»»
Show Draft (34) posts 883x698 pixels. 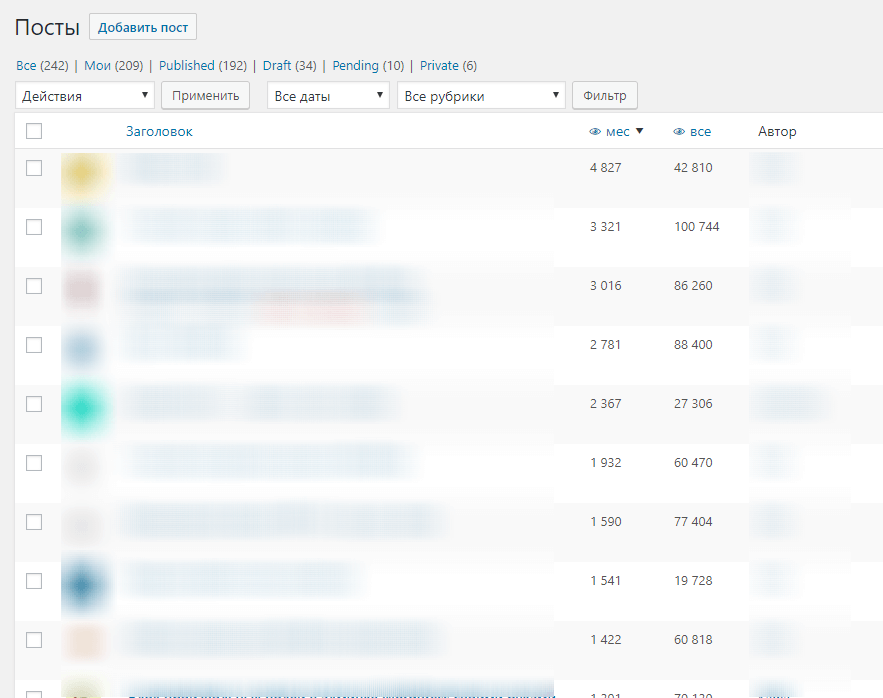pyautogui.click(x=289, y=66)

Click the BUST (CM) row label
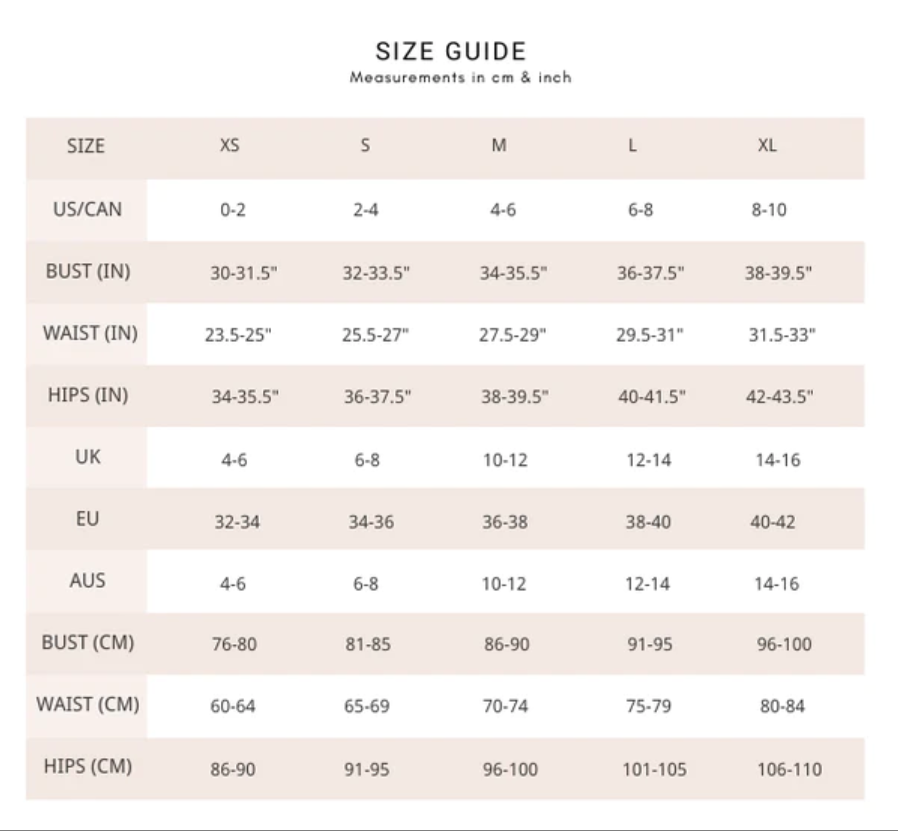click(x=88, y=643)
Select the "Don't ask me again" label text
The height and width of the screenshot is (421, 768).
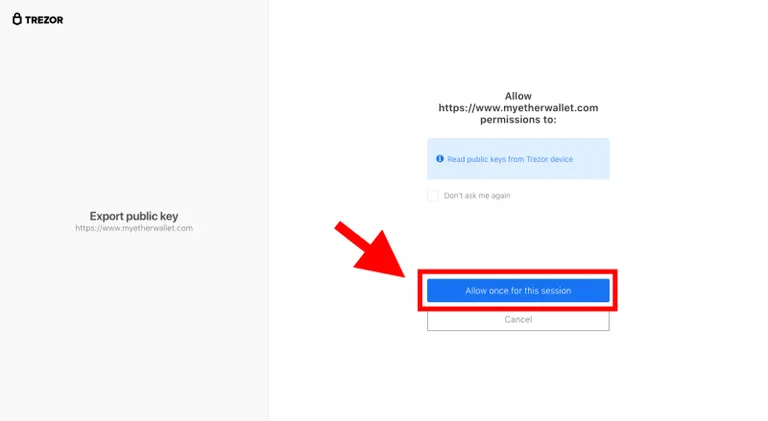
««
- [ABOUT THIS TASK] Pictures are to be left out; the answer must otherwise be exactly the lines from the one with "Click the BUST (CM) row label" through the final line of the entries above, both included.

- [RESPONSE TO THIS TASK]
Click the BUST (CM) row label
click(x=88, y=643)
Select the "Don't ask me again" label text
The height and width of the screenshot is (421, 768).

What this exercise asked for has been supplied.